35.2 How Does Water Move From Roots to Shoots?

  • Endodermal cells are tightly packed and secrete a narrow band of wax called the Casparian strip.

    • This layer is composed primarily of a compound called suberin, which forms a waterproof barrier where endodermal cells contact each other.

    • The Casparian strip blocks the apoplastic route by preventing water from moving through the walls of endodermal cells and into the vascular tissue.

    • The Casparian strip does not affect water and ions that move through the plastic route.

  • The movement of ions and water into the root xylem is responsible for the process known as root pressure.

  • In certain low-growing plants, such as strawberries, enough water can move to force water droplets out of the leaves by a phenomenon known as guttation.

  • Surface tension is a force that exists among water molecules at an air-water interface.
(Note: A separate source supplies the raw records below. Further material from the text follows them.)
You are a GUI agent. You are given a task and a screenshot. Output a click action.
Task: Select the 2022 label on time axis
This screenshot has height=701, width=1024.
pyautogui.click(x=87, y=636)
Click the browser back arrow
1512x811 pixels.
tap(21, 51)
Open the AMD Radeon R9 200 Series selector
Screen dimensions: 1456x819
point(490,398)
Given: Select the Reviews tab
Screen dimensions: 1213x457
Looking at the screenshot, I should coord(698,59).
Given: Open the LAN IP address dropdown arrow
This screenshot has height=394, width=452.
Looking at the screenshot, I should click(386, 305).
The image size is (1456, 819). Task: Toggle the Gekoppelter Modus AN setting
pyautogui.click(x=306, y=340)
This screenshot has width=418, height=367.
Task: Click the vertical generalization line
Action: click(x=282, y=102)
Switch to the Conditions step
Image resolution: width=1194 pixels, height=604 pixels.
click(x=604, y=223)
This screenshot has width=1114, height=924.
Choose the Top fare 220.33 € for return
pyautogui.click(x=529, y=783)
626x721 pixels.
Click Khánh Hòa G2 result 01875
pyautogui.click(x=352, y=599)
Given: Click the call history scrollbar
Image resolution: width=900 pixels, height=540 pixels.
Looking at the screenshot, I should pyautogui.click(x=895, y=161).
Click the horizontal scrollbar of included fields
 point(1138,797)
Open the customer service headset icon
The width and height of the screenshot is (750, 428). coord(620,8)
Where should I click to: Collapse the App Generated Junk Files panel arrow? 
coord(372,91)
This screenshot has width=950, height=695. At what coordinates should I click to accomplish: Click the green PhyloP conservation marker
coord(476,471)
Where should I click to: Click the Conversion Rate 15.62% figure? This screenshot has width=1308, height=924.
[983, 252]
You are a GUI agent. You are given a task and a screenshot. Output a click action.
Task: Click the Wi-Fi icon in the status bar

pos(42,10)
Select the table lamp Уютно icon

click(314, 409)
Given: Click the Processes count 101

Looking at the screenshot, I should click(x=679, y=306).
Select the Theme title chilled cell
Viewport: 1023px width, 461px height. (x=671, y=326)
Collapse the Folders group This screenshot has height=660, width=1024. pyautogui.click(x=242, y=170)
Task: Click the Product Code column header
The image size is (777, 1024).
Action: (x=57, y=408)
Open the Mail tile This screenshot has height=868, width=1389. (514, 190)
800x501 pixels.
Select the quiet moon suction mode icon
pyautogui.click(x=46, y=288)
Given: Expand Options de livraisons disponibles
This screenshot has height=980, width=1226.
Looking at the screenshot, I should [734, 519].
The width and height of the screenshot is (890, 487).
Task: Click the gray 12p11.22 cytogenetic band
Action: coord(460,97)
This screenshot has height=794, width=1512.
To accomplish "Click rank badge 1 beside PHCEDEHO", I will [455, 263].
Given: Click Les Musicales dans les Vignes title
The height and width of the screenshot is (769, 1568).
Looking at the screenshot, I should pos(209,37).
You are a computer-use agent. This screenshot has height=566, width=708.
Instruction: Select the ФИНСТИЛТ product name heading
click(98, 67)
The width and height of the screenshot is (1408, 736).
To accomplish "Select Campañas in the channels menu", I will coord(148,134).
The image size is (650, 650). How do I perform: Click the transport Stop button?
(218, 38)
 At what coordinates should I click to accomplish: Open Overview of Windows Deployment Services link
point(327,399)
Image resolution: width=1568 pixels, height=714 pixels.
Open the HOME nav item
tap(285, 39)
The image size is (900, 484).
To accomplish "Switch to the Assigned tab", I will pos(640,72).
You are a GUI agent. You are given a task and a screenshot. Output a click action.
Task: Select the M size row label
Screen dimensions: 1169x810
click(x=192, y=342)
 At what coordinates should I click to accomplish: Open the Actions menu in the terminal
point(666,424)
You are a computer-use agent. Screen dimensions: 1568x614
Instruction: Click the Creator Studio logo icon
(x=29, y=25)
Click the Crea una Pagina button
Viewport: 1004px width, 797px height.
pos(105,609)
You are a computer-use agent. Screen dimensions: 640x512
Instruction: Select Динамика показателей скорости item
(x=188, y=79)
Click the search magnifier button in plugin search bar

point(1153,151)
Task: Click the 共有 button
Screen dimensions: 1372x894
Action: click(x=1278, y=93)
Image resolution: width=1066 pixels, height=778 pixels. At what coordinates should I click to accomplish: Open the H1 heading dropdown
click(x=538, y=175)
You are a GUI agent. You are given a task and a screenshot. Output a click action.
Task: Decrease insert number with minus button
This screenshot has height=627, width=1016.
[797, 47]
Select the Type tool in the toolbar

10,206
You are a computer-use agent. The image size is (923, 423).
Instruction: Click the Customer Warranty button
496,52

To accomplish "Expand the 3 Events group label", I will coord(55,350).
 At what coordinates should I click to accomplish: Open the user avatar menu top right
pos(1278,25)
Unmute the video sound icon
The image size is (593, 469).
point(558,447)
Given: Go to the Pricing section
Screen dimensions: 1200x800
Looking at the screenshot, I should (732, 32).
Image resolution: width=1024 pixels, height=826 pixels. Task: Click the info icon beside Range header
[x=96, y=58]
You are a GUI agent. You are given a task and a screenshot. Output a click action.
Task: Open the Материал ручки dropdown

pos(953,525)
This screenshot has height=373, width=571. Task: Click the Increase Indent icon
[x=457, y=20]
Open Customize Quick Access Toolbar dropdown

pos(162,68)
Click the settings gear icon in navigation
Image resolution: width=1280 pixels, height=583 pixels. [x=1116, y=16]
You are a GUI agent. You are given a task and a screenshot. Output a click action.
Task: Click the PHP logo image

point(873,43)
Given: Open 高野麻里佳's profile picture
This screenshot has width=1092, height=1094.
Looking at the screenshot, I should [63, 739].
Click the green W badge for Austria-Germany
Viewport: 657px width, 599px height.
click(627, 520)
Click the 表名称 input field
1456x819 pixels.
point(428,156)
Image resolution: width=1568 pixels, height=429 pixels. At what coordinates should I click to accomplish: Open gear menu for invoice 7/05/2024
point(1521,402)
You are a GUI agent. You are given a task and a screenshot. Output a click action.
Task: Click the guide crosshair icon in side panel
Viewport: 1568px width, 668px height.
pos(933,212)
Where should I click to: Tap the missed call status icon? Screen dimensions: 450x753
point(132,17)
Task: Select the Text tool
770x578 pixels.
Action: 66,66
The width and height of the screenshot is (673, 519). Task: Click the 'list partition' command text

  • Adhesion is a molecular attraction among dissimilar molecules.

    • In this case, the water interacts with a solid substrate- such as the glass walls of a capillary tube or the cell walls of tracheids or vessel elements-through hydrogen bonding.

    • Water molecules are pulled upward as they bond to each other and adhere to the side of the tube.

  • Cohesion is molecular action among like molecules, such as the hydrogen bonding that occurs among molecules in water.

    • Because water molecules cohere, the upward pull by adhesion is transmitted to the rest of the water column.

    • The water column rises against the pull of gravity.

  • The leading hypothesis to explain long-distance water movement in vascular plants is the cohesion-tension theory, which states that water is pulled from roots to the tops of trees along a water-potential gradient, via forces generated by transpiration at the leaf surface.

    • This process relies on two of the forces involved in capillary action, namely, cohesion and tension.

35.3 Transduction of Sugars

  • Translocation refers to the movement of sugars by bulk flow in multiple directions throughout a plant-but specifically, from sources to sinks.

  • In vascular plants, a source is a tissue where sugar enters the phloem; a sink is a tissue where sugar exits the phloem.

  • Phloem consists largely of two cell types, sieve-tube elements, and companion cells.

  • Sieve-tube elements lack nuclei and most other organelles.

    • They are connected to one another, end to end, by perforated sieve plates.

  • In the roots of the same plant, however, an entirely different mechanism is responsible for unloading sucrose.

    • Root cells in this species have a large vacuole that stores sucrose.

    • The membrane surrounding this organelle is called the tonoplast.

      • It contains two types of protein pumps that work together to accumulate sucrose in the vacuole, much like the phloem loading process.